サブリーダーの役割はリーダーの性質により、異なるが、基本的にはStrategy考案や、個人間の対立の管理などマネージャー部分を担当することが多い。

リーダーは常に「頂点」向くべきであり、登山中の個人的な人間関係を調整するのは、サブリーダーが行なうべきである。なぜならリーダーが人間関係調整タイプであれば、人間関係の為に達成できるべき目的を破棄するおそれがあるからだ。
人間関係の改善自体は登山のインセンティブになりえないので、リーダーは常に外に向けた発信をする必要がある。

<登山サークルの組織文化>

登山の為には多大な知、経験が必要であるが、 1年ごとに幹事会が変わる学生組織では、 これらの伝承が非常に大切な要素となる。

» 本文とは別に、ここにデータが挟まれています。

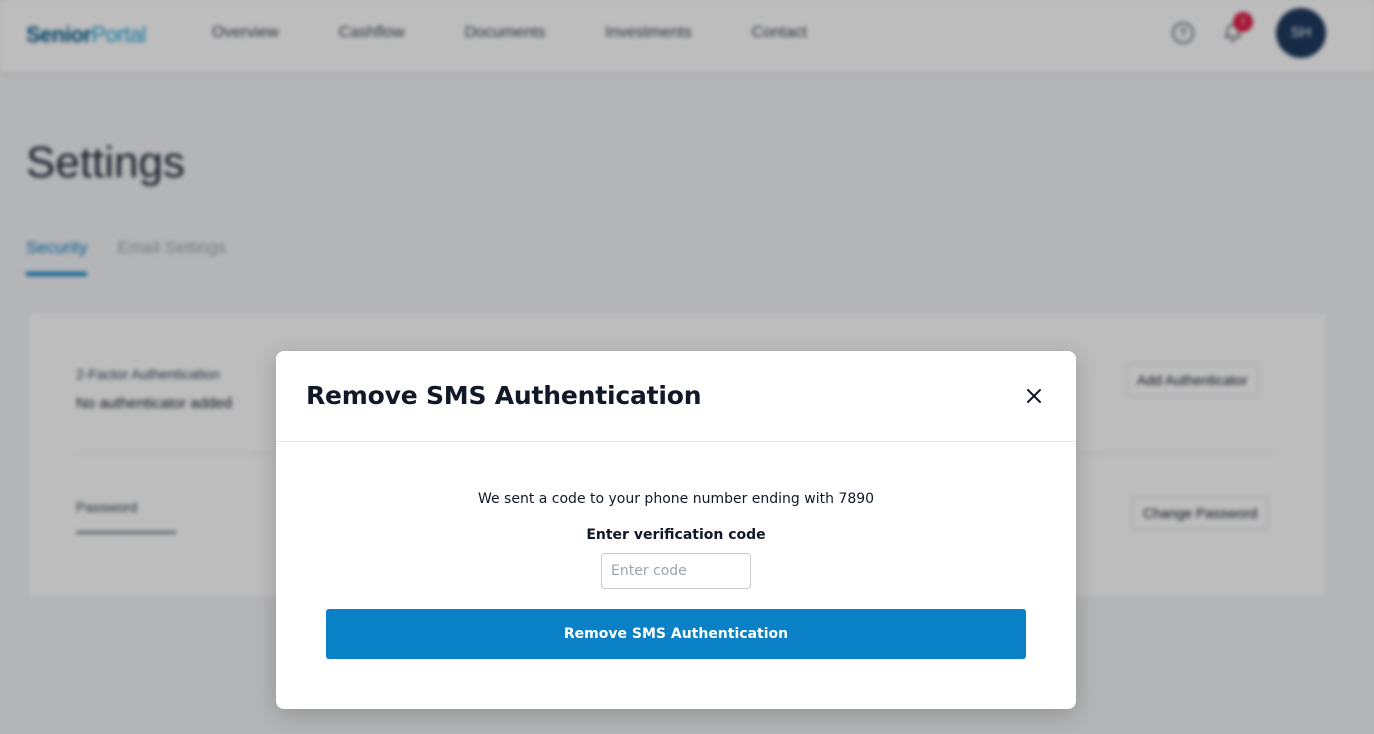  What do you see at coordinates (676, 535) in the screenshot?
I see `verification-code-label: Enter verification code` at bounding box center [676, 535].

また、組織として団結するには、一定の価値観を共有することが、必要となる。
団体の目的が「山を制覇すること」であるならば、個人的なトラブルや異なる価値観による議論などでコストをかけることは極力避け、登山に関する知識や経験といったものを得る時間を最大限になるようにするべきである。
そこで団体の意志疎通を促進させる為に組織文化の浸透が大きなカギとなる。
具体的には、定例の催し物、儀式、団体独自の言葉などである。

基本的にこれらの組織文化は、目的達成の為に作り上げるものなので、同好会には存在しない。なぜなら同好会は「山が好き」な人間が集まったもので、目的を持った団体ではないからだ。

大学においては、どちらかといえば、両者の価値観が入り交ざった形を取っており、バランスの取れた団体運営が必要とされる。